(Input)

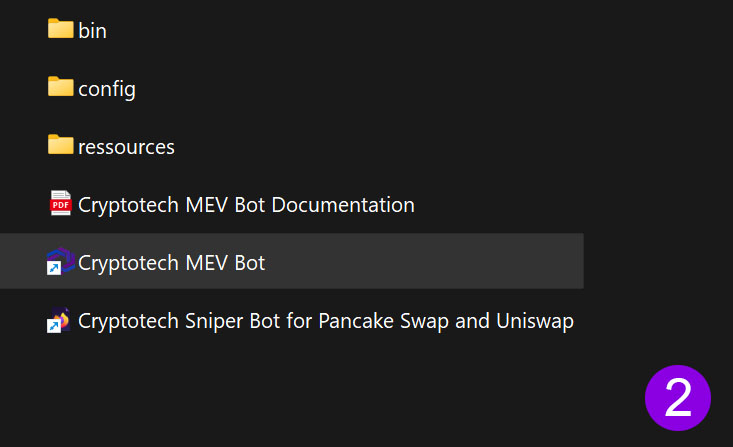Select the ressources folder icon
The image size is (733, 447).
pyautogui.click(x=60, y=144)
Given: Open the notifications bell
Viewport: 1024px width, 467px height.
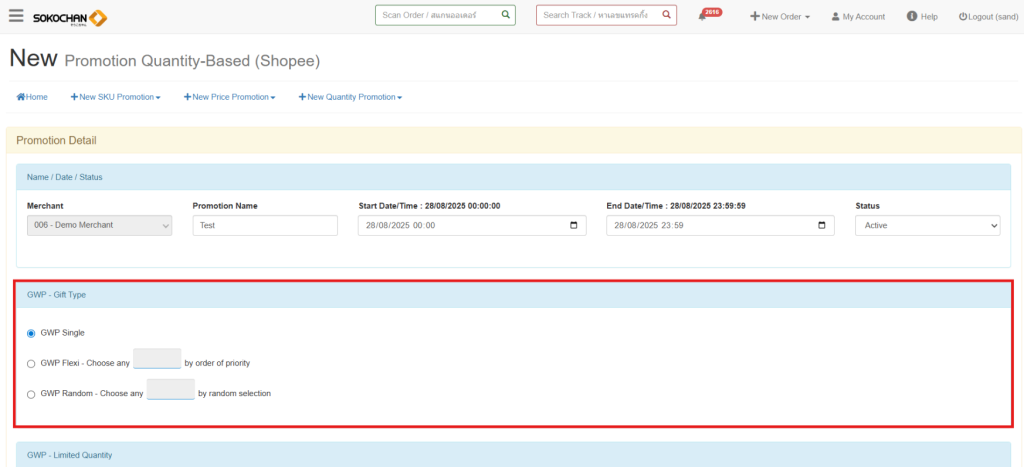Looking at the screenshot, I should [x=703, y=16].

(End Input)

Task to complete :: Nothing but the lines from the one with "Given: Open the notifications bell" through the last line of the material above should appear in the answer, each copied exactly, with no pictures.

Your solution ::
Given: Open the notifications bell
Viewport: 1024px width, 467px height.
Looking at the screenshot, I should [x=703, y=16].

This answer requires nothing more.